The agent signs up for several accounts — the basic stuff, a burner e-mail address, a domain name registrar, a cloud provider and a few other things. It workshops a few brand identities with her more personal, companion agent and designs the UI. May as well kick-off the trademark process while we’re here. In a flash it coordinates with the mall’s agents, builds a protocol to securely translate parking camera data into a live understanding of which spots are open, and agrees to pay a small amount of compute time each month to maintain the access.
It connects all of the data through old fashioned cloud services, because the process doesn’t need to be intelligent, it just needs to work.
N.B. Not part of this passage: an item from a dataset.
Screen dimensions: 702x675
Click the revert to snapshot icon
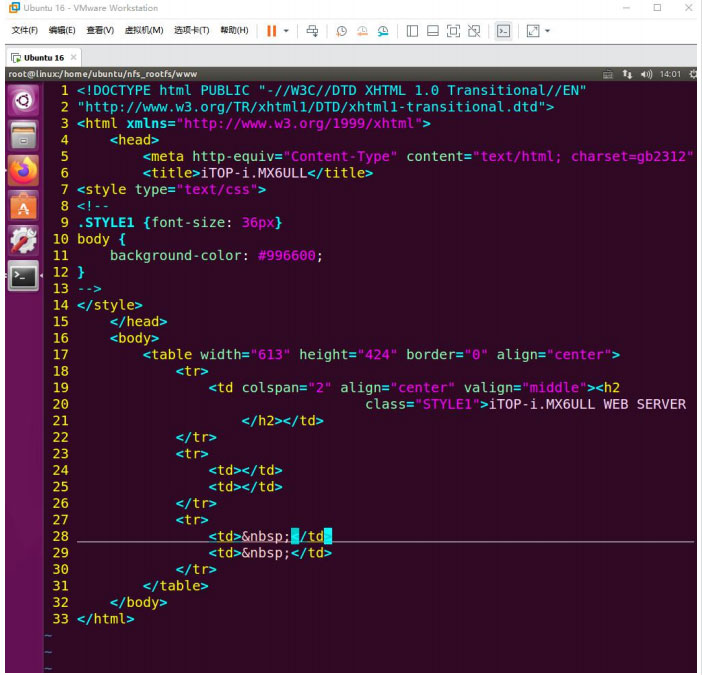[x=362, y=31]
That’s going to cost some traditional currency each month. No matter how quaint, that goes against the user’s preferences, so the agent contemplates how to recoup the cost.
It starts by listing the app on the agent app marketplace, a construct created out of efficiency that humans scarcely know exists, and informing all nearby agents of this new tool now available as part of their myriad ways of pleasing their respective users. It charges a very small amount of monthly compute from the other agents for access. The next time someone wants to know where to park at the mall, their agent won’t have to set this up again.
It then sets up a routine to exchange some of its compute for currency. It’ll spend time each month performing odd-jobs requested by the various services still operating at a human timescale. It uses this currency to pay for the cloud services. It’s a good trade, because the cloud costs only really go up if other agents are using it, and they need to pay in compute to get the app off the agent marketplace. If this mall’s parking gets any worse, this may even end up being a net positive.
A few seconds have passed. A gorgeous app pops up on the annoyed mom’s phone guiding her to an open parking spot several floors up.